The United States led an invasion of Afghanistan after September 11 to oust the Taliban which had been accused of harbouring 9/11 mastermind Osama bin Laden, but the Islamist group insisted on Saturday it had "no role whatsoever" in the attacks.
Fresh terror threats
The invasion of Afghanistan "will remain a permanent stigma on the face of Western democracy," the group warned in a statement.
The spectre of fresh threats hung over Americans as they readied to mark 9/11. A US official told AFP that "the general outlines of the initial report are three individuals coming into the country" last month, confirming the plot had links to militants in Pakistan.
US officials told US media that up to two of the operatives could be American citizens.
The New York Times reported that word of the plot was passed to US intelligence agents on Wednesday by an informer based in the border region between Afghanistan and Pakistan.
The informer said two US passport holders of Arab ancestry had left Afghanistan and reached the United States as recently as last week, according to the daily.
But the informer's report included only a vague physical description of the two men, the Times noted, with the first name for one given as Suliman, which is common in the Middle East.
Former national security adviser Frances Townsend told CNN on Friday that US spy networks had been alerted to a new threat after intercepting communications from a known, reliable operative in Pakistan.

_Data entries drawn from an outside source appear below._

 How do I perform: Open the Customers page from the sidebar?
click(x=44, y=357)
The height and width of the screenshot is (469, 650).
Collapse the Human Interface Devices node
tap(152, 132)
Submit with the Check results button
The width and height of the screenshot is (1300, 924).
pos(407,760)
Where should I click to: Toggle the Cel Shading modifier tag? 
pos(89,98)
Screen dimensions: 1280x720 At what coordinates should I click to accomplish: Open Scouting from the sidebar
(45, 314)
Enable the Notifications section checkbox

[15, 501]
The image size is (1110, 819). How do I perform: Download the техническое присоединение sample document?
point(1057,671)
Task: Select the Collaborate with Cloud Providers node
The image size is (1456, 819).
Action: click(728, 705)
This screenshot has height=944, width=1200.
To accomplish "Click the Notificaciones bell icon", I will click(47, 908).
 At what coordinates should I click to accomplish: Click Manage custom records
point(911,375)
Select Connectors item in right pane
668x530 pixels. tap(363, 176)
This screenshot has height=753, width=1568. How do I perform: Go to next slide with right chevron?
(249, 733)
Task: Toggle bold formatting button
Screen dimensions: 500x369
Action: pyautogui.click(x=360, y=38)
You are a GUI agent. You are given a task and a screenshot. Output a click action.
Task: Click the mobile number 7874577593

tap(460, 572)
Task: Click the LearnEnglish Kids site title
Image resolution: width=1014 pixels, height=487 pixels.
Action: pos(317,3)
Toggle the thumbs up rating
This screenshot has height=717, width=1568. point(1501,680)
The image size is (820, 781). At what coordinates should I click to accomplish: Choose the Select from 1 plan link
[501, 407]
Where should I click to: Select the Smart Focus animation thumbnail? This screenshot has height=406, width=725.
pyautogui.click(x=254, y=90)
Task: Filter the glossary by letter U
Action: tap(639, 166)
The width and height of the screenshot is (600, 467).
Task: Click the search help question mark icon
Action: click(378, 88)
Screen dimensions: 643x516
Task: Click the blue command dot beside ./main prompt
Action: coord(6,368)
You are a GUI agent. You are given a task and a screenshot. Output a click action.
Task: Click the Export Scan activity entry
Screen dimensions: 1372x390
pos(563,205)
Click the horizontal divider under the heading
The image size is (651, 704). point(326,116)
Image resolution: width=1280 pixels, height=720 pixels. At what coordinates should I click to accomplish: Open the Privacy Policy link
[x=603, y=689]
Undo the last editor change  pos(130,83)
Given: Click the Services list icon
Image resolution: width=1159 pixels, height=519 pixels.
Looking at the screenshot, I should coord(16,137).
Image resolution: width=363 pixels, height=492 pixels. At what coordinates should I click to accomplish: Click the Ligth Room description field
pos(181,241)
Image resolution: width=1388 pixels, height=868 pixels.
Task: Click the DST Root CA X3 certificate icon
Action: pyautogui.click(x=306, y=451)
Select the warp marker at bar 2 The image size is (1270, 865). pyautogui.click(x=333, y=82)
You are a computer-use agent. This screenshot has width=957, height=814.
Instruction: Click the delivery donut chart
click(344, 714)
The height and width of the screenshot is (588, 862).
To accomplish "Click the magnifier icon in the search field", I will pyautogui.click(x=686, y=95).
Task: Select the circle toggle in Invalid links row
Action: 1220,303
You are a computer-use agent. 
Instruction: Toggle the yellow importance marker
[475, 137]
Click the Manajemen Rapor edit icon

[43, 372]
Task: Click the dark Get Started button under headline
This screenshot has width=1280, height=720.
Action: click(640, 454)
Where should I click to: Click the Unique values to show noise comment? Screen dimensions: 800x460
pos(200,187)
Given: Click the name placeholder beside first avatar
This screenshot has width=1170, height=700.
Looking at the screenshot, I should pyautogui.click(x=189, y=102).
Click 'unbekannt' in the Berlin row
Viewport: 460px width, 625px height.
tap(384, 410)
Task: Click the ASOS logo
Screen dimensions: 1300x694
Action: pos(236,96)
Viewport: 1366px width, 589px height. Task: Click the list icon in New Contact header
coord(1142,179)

"It's Washington or New York. A car bomb, three men. We know that one or two are US citizens," she said.
The intel prompted US security agencies to scour databases and flight manifests for clues.
"We're looking at travel records, times, dates that people may have travelled, passenger lists, itineraries," a US counterterrorism official, speaking on condition of anonymity, told the Washington Post.
Obama on Friday repeated his order for security agencies to redouble efforts to take all necessary precautions.
There have been no changes to his plans to attend Sunday ceremonies at Ground Zero in New York, and Shanksville, Pennsylvania.
On Saturday Bush joined current Defence Secretary Leon Panetta and Bush-era defence chief Donald Rumsfeld at a Pentagon wreath-laying ceremony to honour the Pentagon workers and airline passengers who died there.
Memories remain raw
Memories remain raw of the day when al-Qaeda hijackers slammed passenger planes into the World Trade Centre and the Pentagon. Almost 3 000 people were killed that day.
A fourth plane crashed in Shanksville, Pennsylvania when the passengers valiantly overpowered the hijackers, and Saturday's ceremony at the "field of honour" pays tribute to the 40 passengers and crew who died.
In New York, heavily armed police patrolled busy streets, trucks and cars were stopped and inspected at checkpoints and bomb-sniffing dogs scoured the subway. Similar actions were seen in Washington.
The anniversary has prompted extensive reflection on how the US fared in post-9/11 security, and while a recent Gallup poll showed Americans split on whether the United States or extremists are winning the "war on terror", officials were firm on US resolve to hunt down terrorists.
America's response to 9/11 showed that when attacked, "we will come and get you", Panetta warned on Friday as he thanked the firefighters and emergency teams who rushed to the Pentagon after it was struck.
"The people who attacked us on 9/11 were trying to weaken America, trying to hurt America," he said. "And instead they strengthened us."